Muallimlerin de müderrisler gibi beratla tayin edildikleri görülmektedir66. Ücretleri konusunda umumî bir şey söylenemezse de tayin beratlarına göre yevmî 2 ilâ 7 akçe arasında maaş almaktaydılar67. Bunlar arasında muallimlik vazifesinin yanı sıra imamlık yapanlar da vardı68. Babasının yaşlılığı sebebiyle ayrılmasından sonra Zeyrekzâde mektebine muallim olarak tayin edilen Hasan'ın beratına dayanarak muallimlerin ölüm veya azil dışında hayatlarının sonuna kadar bu görevlerinde kaldıklarını ve genelleştirilemezse bile görevlerinin oğullarına intikal edebildiğini söylemek mümkündür.

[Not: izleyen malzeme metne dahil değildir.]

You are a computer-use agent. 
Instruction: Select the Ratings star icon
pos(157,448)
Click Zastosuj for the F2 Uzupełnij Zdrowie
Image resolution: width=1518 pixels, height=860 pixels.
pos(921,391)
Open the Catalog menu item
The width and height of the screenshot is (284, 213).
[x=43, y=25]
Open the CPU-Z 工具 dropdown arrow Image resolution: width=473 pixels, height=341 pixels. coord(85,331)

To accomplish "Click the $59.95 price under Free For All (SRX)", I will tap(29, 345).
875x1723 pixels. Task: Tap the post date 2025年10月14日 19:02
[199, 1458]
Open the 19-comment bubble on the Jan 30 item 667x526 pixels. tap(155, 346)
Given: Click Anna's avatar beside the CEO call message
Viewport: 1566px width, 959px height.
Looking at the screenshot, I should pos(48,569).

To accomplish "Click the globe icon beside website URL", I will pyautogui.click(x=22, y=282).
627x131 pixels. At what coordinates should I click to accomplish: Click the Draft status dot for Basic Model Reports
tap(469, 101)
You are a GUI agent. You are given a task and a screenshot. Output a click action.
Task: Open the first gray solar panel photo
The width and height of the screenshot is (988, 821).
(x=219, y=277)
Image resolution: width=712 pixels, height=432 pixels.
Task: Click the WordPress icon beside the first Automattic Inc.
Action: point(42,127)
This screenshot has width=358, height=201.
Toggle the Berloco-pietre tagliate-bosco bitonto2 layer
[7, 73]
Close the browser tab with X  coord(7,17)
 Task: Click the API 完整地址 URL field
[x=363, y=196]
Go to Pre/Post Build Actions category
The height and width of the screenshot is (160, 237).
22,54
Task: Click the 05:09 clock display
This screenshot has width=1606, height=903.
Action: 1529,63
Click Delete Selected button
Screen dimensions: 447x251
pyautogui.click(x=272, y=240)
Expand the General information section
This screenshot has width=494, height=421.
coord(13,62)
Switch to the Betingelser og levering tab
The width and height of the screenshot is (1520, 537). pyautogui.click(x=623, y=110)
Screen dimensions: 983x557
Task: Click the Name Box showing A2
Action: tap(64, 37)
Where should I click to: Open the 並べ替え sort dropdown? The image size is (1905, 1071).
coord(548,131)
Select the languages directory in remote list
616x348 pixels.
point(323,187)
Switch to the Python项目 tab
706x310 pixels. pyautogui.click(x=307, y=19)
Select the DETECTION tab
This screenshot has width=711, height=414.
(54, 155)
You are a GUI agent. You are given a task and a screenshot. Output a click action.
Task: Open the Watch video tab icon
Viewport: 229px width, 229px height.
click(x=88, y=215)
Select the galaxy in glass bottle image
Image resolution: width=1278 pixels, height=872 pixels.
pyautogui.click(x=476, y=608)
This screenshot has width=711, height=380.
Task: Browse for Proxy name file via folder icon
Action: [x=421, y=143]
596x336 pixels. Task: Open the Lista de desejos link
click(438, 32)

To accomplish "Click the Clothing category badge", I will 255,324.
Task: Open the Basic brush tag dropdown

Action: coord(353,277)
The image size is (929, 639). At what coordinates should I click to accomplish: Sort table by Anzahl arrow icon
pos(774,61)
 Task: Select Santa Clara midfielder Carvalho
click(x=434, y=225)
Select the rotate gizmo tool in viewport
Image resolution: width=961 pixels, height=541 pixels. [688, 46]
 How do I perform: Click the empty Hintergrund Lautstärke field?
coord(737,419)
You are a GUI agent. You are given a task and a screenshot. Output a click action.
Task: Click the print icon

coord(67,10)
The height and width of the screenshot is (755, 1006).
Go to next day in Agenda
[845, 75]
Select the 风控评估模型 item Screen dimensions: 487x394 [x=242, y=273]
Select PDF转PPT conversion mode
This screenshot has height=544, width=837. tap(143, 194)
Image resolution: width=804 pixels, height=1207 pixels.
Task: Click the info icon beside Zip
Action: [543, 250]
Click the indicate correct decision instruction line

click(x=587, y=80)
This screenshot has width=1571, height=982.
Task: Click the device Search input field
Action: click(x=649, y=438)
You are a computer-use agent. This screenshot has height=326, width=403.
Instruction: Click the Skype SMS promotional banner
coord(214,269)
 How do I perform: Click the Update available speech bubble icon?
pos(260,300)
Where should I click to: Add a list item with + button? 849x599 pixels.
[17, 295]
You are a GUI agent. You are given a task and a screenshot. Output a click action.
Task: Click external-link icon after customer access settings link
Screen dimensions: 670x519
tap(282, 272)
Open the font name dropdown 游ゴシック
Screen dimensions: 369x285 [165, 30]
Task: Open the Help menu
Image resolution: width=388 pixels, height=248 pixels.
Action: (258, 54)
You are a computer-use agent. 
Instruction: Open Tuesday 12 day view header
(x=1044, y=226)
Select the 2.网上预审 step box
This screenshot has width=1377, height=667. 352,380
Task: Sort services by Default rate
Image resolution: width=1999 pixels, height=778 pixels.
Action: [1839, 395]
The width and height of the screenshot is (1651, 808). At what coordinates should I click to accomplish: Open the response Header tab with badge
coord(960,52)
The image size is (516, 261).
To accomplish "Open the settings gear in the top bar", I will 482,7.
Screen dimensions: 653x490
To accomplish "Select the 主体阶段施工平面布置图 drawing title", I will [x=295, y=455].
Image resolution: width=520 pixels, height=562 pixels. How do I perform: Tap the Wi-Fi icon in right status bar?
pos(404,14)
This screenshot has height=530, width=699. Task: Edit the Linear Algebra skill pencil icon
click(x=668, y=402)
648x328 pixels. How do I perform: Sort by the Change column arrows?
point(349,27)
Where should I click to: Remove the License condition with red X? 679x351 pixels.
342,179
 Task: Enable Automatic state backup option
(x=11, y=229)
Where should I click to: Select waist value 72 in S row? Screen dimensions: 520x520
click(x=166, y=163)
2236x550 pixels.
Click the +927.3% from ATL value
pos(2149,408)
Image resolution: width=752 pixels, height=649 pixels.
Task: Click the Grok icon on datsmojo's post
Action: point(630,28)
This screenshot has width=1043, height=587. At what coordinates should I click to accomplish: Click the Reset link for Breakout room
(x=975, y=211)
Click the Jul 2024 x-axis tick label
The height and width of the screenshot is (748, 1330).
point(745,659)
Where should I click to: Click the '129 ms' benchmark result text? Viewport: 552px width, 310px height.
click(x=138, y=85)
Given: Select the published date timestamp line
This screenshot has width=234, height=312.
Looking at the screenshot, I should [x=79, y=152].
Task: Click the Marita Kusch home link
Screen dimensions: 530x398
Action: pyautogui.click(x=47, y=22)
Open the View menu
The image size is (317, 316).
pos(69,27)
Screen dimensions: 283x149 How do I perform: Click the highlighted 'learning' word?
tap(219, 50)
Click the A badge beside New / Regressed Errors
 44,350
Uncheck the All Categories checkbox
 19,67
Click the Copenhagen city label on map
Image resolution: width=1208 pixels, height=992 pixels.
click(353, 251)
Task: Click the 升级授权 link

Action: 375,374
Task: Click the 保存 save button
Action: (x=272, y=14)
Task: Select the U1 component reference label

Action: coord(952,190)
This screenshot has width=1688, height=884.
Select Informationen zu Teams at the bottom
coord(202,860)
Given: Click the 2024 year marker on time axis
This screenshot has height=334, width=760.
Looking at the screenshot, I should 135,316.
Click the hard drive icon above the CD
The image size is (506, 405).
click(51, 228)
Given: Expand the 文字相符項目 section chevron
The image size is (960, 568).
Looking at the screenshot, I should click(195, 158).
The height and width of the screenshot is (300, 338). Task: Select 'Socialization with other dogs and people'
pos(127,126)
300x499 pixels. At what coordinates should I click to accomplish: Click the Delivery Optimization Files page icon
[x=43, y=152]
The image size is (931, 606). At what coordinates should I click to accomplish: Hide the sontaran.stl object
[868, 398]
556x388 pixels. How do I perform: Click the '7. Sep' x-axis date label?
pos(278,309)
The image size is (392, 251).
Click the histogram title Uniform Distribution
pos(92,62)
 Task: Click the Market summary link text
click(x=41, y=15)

b. Cami ve Mescid Görevlileri

Bu grup içinde Bursa cami ve mescidlerinde görevli imam, müezzin naathân, hatip, kayyım, cüzhân ve şeyh gibi görevlilerden bahsedeceğiz.

Asıl görevi günlük beş vakit namazı kıldırmak olan imamın toplumun ileri gelenleri arasında sayıldığı anlaşılmaktadır. Ayandan sayılması deruhte ettiği görevin niteliğinden ileri gelmiş olmalıdır. Genellikle "efendi" ünvanıyla anılan imamlar arasında "seyyid", "halife" ünvanı alan kimselere de rastlanılmaktadır69. Seyyid ve halife ünvanını taşıyan imamın toplumda, bu ünvanı taşımayanlardan daha imtiyazlı olduğu söylenebilir.

____________________________________________________________________________



64 A 41b/2 Evâhir-i Ramazan 1066/12-22 Temmuz 1655.

65 Bk. Tablo III.

66 A 5a/6; 100a/2.

67 A 5a/6; 100a/2; 146a/3; B 24a/1; 38a/1.

68 Bk. Dipnot 4'e.

69 A 16a/3; 49b/2; 95b/2.

İncelenen dönemde imamlığa tayin belirli bir prosedüre bağlıydı. Her zaman kesinlikle uygulandığını söyliyemeyeceğimiz bu tayin usûlü imamlara ait tayin beratlarından anlaşıldığına göre şöyle oluyordu: Kadı, vakıf nâzırı veya dârü's-saâde ağası bu göreve hak kazanmış birisini teklif beyanında İstanbul'a arzediyor, oradan da berat geliyordu. Meselâ Ali oğlu Ahmed Tatarlar mescidi imamlığına kadı'nın arzıyla atanmıştı70.

İmamlık görevine atanan bir kimsenin azledilmedikçe ölümüne kadar bu görevde kaldığı görülmektedir. Bunu yeni tayin olan imamların tayin beratlarından anlıyoruz. İmamların ölümleri halinde kendilerinden boşalan göreve oğulları getirilebildiği gibi ehliyet sahibi bir başkası da atanabiliyordu71.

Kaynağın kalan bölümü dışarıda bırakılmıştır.